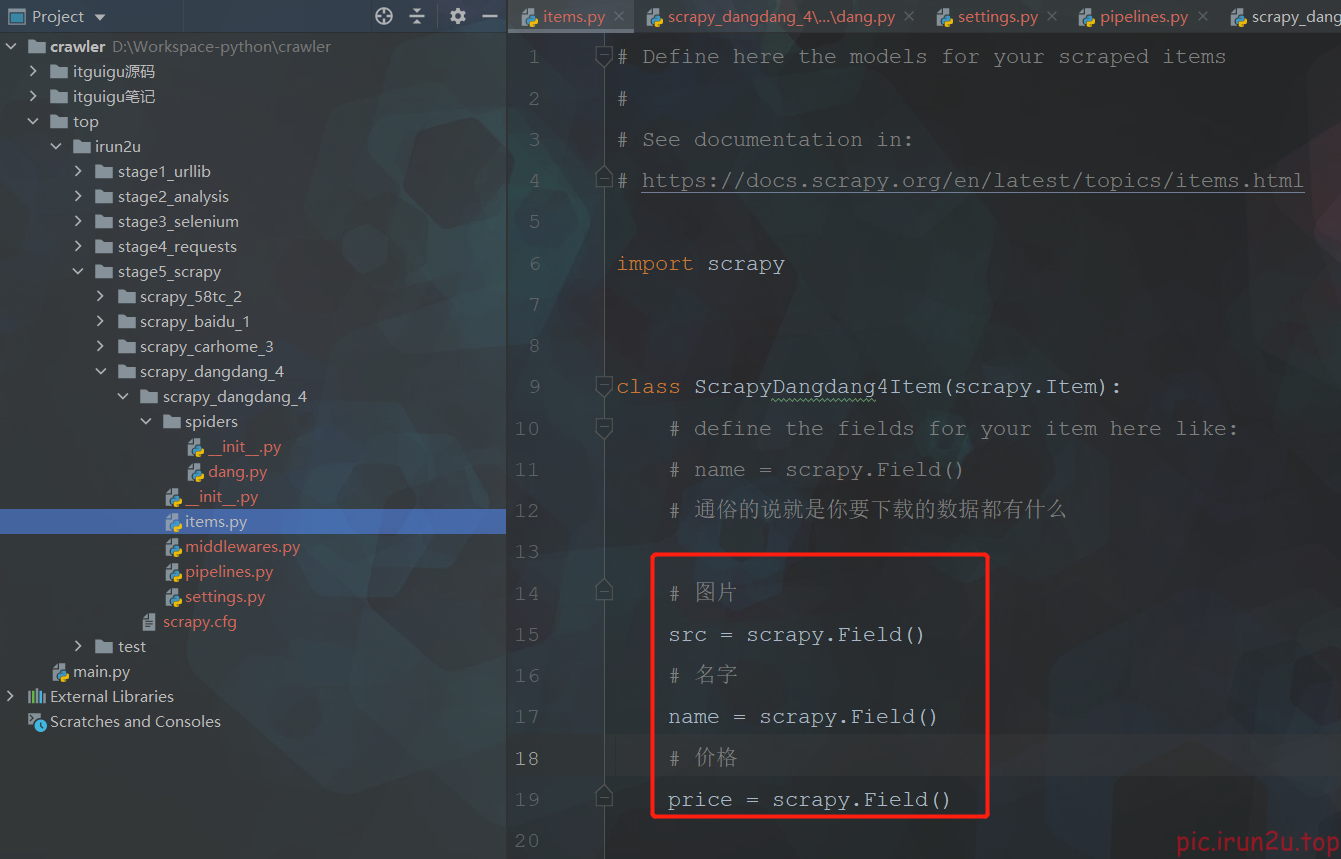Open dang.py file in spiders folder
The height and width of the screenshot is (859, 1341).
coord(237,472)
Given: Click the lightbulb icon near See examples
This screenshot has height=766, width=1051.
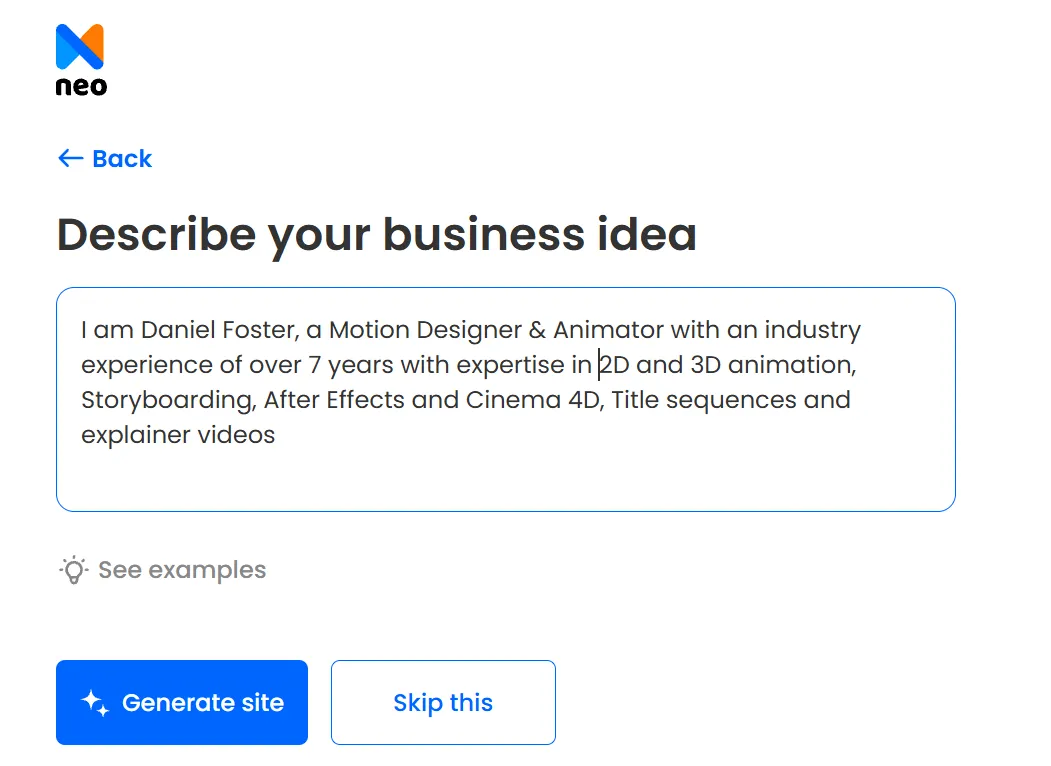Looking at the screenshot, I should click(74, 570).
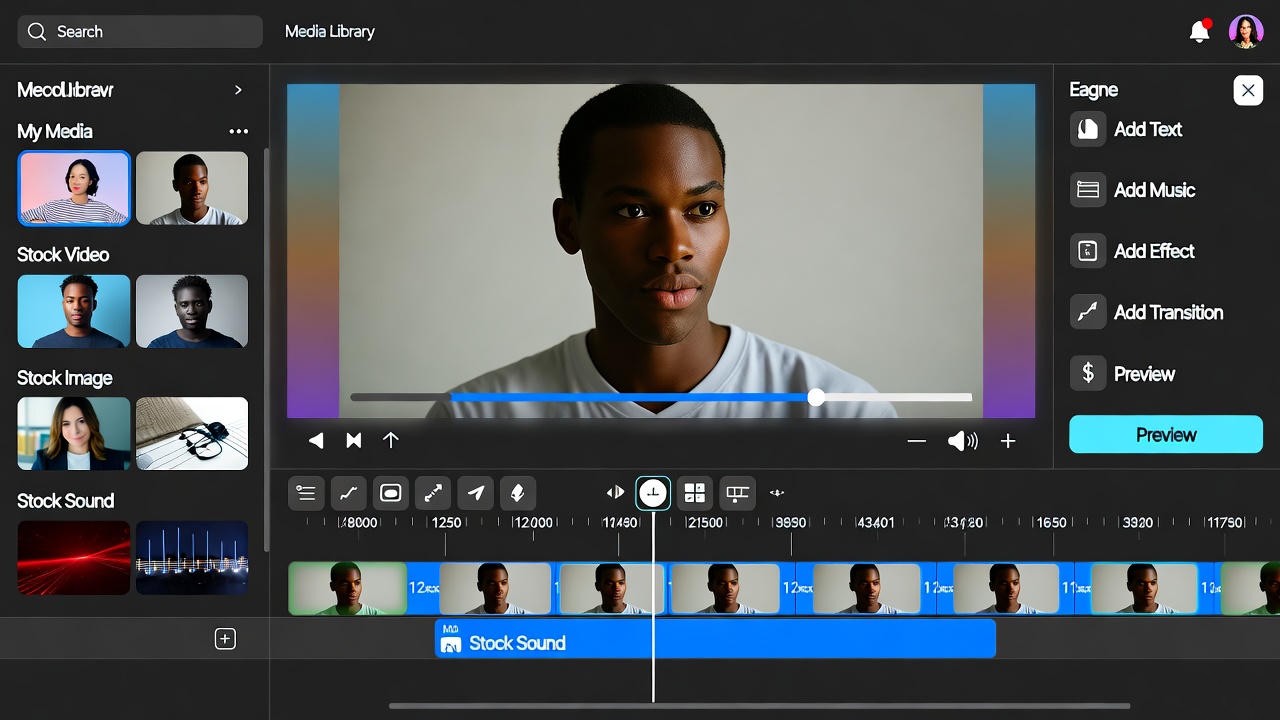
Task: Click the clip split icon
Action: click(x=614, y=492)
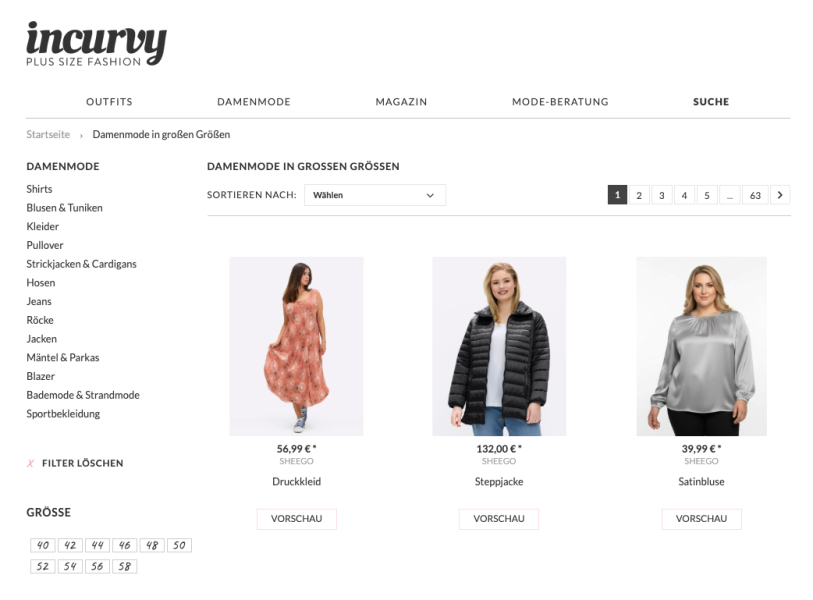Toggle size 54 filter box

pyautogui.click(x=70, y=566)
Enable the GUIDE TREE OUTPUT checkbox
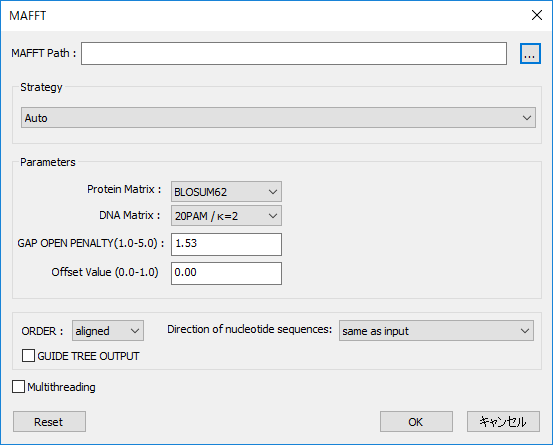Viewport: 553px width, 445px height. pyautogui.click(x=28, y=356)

### REQUISITOS DEL EJERCICIO:
Cuente cuántas líneas del listado contienen la cadena "icon", distinguiendo entre mayúsculas y minúsculas. Indique únicamente el número.

### RESPUESTA A LA TAREA:
2